### Practice - Python for data scientists III - pandas - SOLUTION

Pandas is a package built on top of NumPy, and provides an efficient implementation of a `DataFrame`.

Answer each **Question**

`DataFrames` are essentially multidimensional arrays with row and column labels, and often with heterogeneous types and missing data.

In addition to providing storage interface for labeled data, Pandas implements a number of  data operations similar to operations provided by database frameworks and spreadsheet programs.

NumPy's ``ndarray`` data structure provides features for the type of clean, well-organized data typically seen in numerical computing tasks. While it serves this purpose well, its limitations become clear when we need more flexibility, e.g., attaching labels to data, working with missing data, etc. NumPy operations that do not map well to element-wise broadcasting, e.g., groupings, pivots, etc., each of which is an important piece of analyzing less structured data available.

Pandas ``Series`` and ``DataFrame`` objects build on the NumPy array structure and provide efficient access to these sorts of "data munging" tasks that occupy much of a data scientist's time.

References:  
http://pandas.pydata.org/  
http://pandas.pydata.org/pandas-docs/stable/10min.html   
https://jakevdp.github.io/PythonDataScienceHandbook/   
http://shop.oreilly.com/product/0636920033400.do  

#### Data structures

- Series  
- Dataframe

Quick overview of the fundamental data structures in Pandas:   
- The fundamental behavior about data types, indexing, and axis labeling / alignment apply across all of the objects.  
- Maintaining an intrinsic link between labels and data.  


#### Series data structure

Series is a one-dimensional labeled array capable of holding any data type (integers, strings, floating point numbers, Python objects, etc.). 

The axis labels are collectively referred to as the index. 


Can create data from:
- a Python dict  
- an ndarray  
- a scalar value   

#### Standard imports

In [0]:
import pandas as pd
import numpy as np
import matplotlib.pyplot as plt

pd.__version__

In [0]:
pd.crosstab?

#### Pandas Series object

A series can be creted from a list, array, dictionary, etc.

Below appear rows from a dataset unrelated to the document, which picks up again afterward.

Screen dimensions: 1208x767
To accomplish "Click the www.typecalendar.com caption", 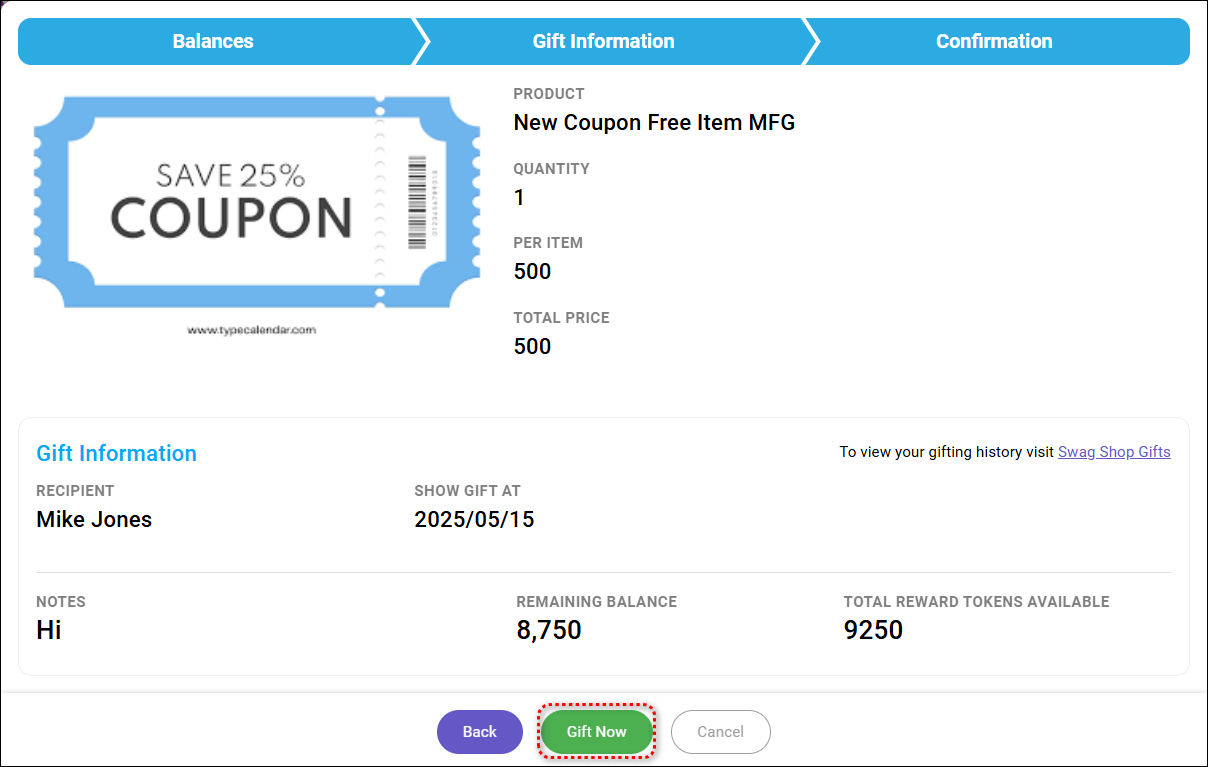I will (x=251, y=329).
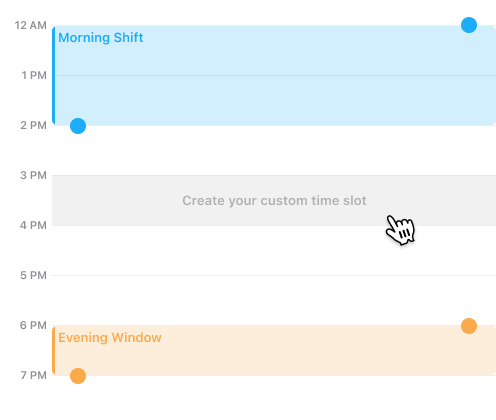The image size is (496, 420).
Task: Click the 7 PM time label
Action: [x=33, y=375]
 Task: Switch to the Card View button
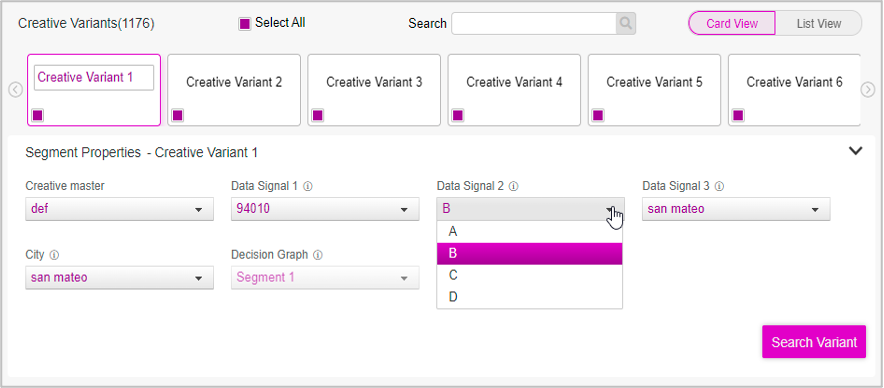click(732, 24)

Creating a series from an ndarray

In [0]:
np.random.randn?

In [0]:
# index must be same length as data
data = np.random.randn(5)
index = ['a', 'b', 'c', 'd', 'e']
s = pd.Series(data, index=index)
s

The Series wraps both a sequence of values and a sequence of indices, which can accessed with the `values` and `index` attributes. The values are a familiar NumPy array.

In [0]:
print(s.values)
print(s.index)

Creating a series from a list

In [0]:
# index must be same length as data
data = [1,2,3,4,5]
index = ['a', 'b', 'c', 'd', 'e']
r = pd.Series(data, index=index)
r

*Note: Pandas allows duplicate index keys (for performance reasons)*

If an index is not provided, one will be created.

In [0]:
# index must be same length as data
data = [1,2,3,4,5]
r = pd.Series(data)
r

From dict

If no index is provided, the labels will be used and placed in the order of the dict.

In [0]:
d = {'b' : 1, 'a' : 0, 'c' : 2}
pd.Series(d)


From scalar

An index is require for scalar data.

In [0]:
pd.Series(5., index=['a', 'b', 'c', 'd', 'e'])

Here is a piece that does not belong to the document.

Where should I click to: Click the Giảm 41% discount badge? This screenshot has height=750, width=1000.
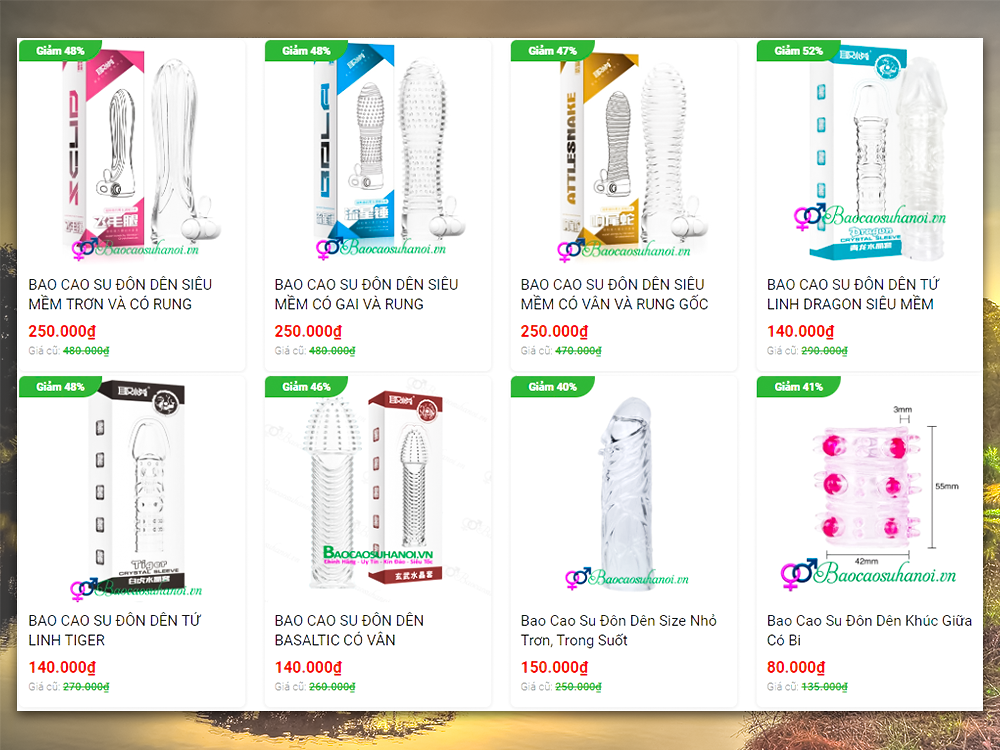[798, 386]
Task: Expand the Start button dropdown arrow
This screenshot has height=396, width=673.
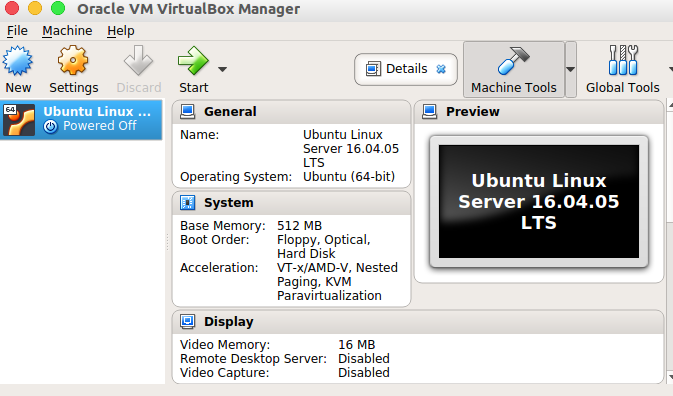Action: click(x=222, y=69)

Series are similar to NumPy ndarray and can be accessed using indexing `[]`,

In [0]:
s.iloc[1]

In [0]:
s['a']

In [0]:
s[:-3]

In [0]:
s.iloc[0]

Implicit indexing versus explicit indexing

In [0]:
r.index = [1,2,3,4,5]
r

In [0]:
r[1]

In [0]:
r.loc[1]

In [0]:
r.iloc[0]

Filter / mask selection

In [0]:
s > s.median()

In [0]:
s[s > s.median()]

In [0]:
s[[4, 3, 1]]

In [0]:
s[[4]]

Series are also dict-like.

A Series is like a fixed-size `dict` in that you can get and set values by index label:


In [0]:
s['a']

In [0]:
s['e'] = 12.
s

In [0]:
'e' in s

In [0]:
'f' in s

In [0]:
s.get('f')

In [0]:
s.get('f', np.nan)

#### Vectorized operations

Like numpy, you can use vectorized operations.

In [0]:
s

In [0]:
s+s

In [0]:
s*2

In [0]:
s.sum(axis=0)

A key difference between Series and ndarray is that operations between Series automatically align the data based on label. 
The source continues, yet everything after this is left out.